Peut-être un premier silence habité d’un sujet au ressac d’une parole, première coupure d’une temporalité authentique.
» Quand la parole devient prophétique, dit Blanchot15,ce n’est pas l’avenir qui est donné, c’est le présent qui est retiré. Cette parole, liée à une interruption momentanée de l’histoire, un instant devenue l’impossibilité de l’histoire ; vide, où la catastrophe hésite à se renverser en salut. »
C’est ce geste originaire et auto-contradictoire que Freud trace dans » Totem et Tabou « . » Le primitif, dit-il, s’inclinerait devant la maîtrise (la force supérieure) de la mort par le même geste que celui par lequel apparemment il la dénie. » » Première opération théorique de l’homme « 16 Et dans la foulée de ce geste, il invente un mythe : le meurtre du père est au principe de l’Alliance.
Il y a de la négativité à l’oeuvre dans la signifiance à l’égard de tous les thèmes qui tendent à l’objectiver.
Si les directions de sens de la paternité ont leur terme dernier dans la personne du père, I’identification au père est un blocage de l’histoire infantile et de l’histoire tout court.
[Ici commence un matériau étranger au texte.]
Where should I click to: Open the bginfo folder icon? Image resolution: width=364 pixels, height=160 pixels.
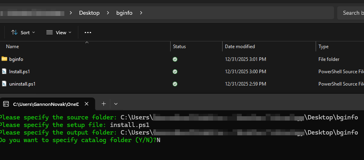tap(4, 59)
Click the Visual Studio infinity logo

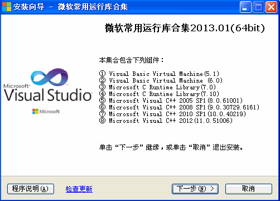tap(50, 77)
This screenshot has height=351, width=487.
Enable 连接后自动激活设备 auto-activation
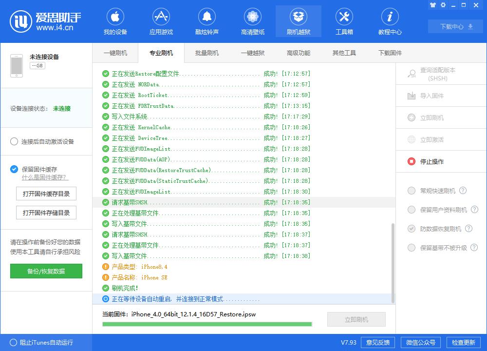(x=14, y=141)
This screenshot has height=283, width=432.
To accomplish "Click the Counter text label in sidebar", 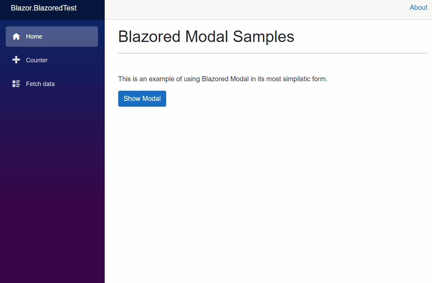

La fonction de ce médium qu’est la métaphore paternelle est d’ouvrir l’enfant à l’altérité du monde et à celui de la mère: son féminin.
» Ce que j’énonce en tout cas, dit Lacan17, c’est que l’invention du signifiant est quelque chose de différent de la mémoire. Ce n’est pas que l’enfant invente ce signifiant, il le reçoit et c’est même ça qui vaudrait qu’on en fasse plus. Pourquoi est-ce qu’on n’inventerait pas un signifiant nouveau ? Un signifiant par exemple qui n’aurait, comme le réel, aucune espèce de sens ? »
» La fixation d’un point dans le chaos constitue le moment cosmogénétique, dit Paul Klee18. Cette fixation confère au point qui, dans sa concentration primordiale ne peut être que gris, un caractère concentrique originaire « . » Le point gris fixé se franchit lui-même (littéralement : saute par dessus lui-même) dans tout le champ qu’il ordonne. »
L’inachèvement est à l’oeuvre dans cette curiosité vivante, à la fois distraite et attentive. En se nouant à un geste toujours premier, la parole y puise son énergie métaphorique pour se surpasser, au point d’appel toujours repoussé de l’émergence passée et future – au-delà de toute représentation – de notre dissipation d’infans (celui qui en nous ne parle pas encore) face au fatum, au destin.